Faut pas croire non-plus que j'ai torturé mon chat tout le temps, non! Des fois je laissais mon chat s'amuser tranquillement. D'ailleurs son jeu préféré de tous c'était quand je posais un grand sac en carton ouvert sur le sol. Tantor se précipitait pour se mettre dans le sac et il restait dedans à se reposer paisiblement....
....jusqu'au moment où je jetais dans le sac un embout de l'aspirateur.
23 juillet 2004
La dent
Un soir mon petit chat est venu vers moi en ronronnant (chose très rare donc à tout hasard je me suis protégé derrière un oreiller flairant un piège).
Il resta immobile et me regarda avec ses yeux d'ahuri.
C'est là que j'ai vu une de ses dents qui dépassait.
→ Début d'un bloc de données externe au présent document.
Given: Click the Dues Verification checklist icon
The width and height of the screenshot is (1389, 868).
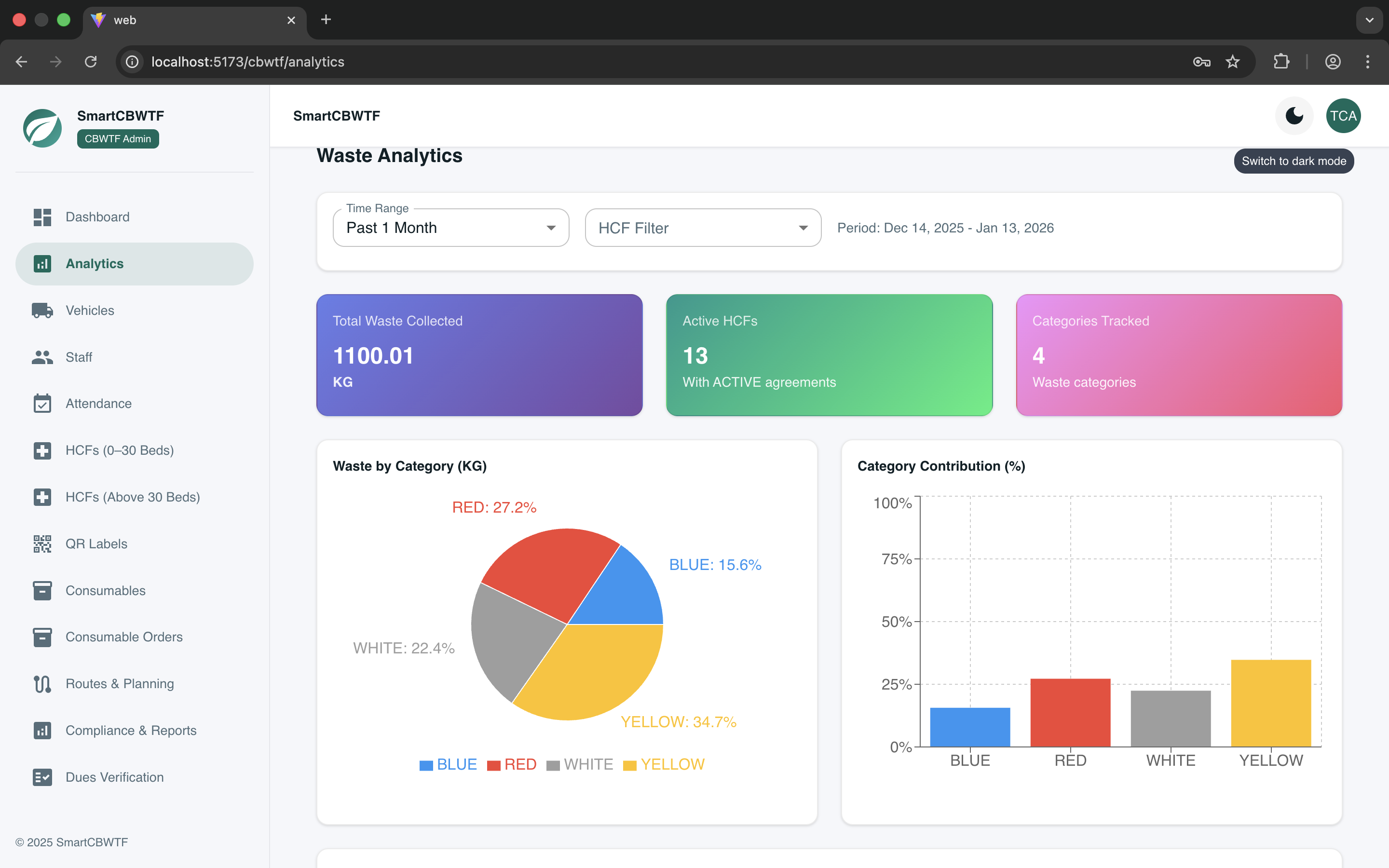Looking at the screenshot, I should click(x=42, y=777).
J'ai touché la dent du bout du doigt et elle bougeait.
On voyait nettement un peu de sang vers la gencive.
Le petit chat ronronnait plus fort.
j'ai tiré un peu sur la dent, et elle m'est restée dans les doigts.
J'en suis alors arrivé à la conclusion épouvantable : mon chat allait perdre toutes ses dents !!!!!!

Là j'ai vu défiler dans ma tête les différents avenirs qui m'attendaient :
J'ai vu les flics débarquant en cassant la porte et m'injuriant en me menottant. "Espèce d'ordure ! Frapper un petit chat !"
J'ai vu ma mère pleurer lors du procès et de l'annonce de la peine maximum de 25 ans assortie d'une condamnation à mort en place publique et de la destruction des habitations de ma famille, de mes amis, des vagues connaissances et de ceux que j'avais croisé dans le bus le matin du crime...
J'ai vu aussi une drôle de vie qui m'attendait, où je devais mâcher la nourriture de mon chat et lui régurgiter le tout dans sa gueule.
Alors j'ai fait ce que tout homme ferait dans une telle situation : j'ai appelé ma mère.
Je lui ai tout raconté en sanglotant et en reniflant.
Elle m'a dit de me calmer et qu'elle me rappelait.
Deux minutes plus tard, elle rappela en effet.
Ma mère avait eu le vétérinaire au téléphone qui lui avait dit que "c'est normal, Madame, tous les chats perdent leur dents de lait, non ce n'est pas grave, oui comme les enfants, c'est ça au revoir, Madame, et laissez moi travailler maintenant merci !"
Elle me raya de son testament pour la honte qu'elle venait de subir.
J'ai toujours la dent de mon chat, encadrée.
Et maintenant, j'ai bien compris la leçon, lorsque mon chat arrive avec une jambe à moitié arrachée, je ne m'affole plus, je sais que c'est pas grave, comme pour un enfant.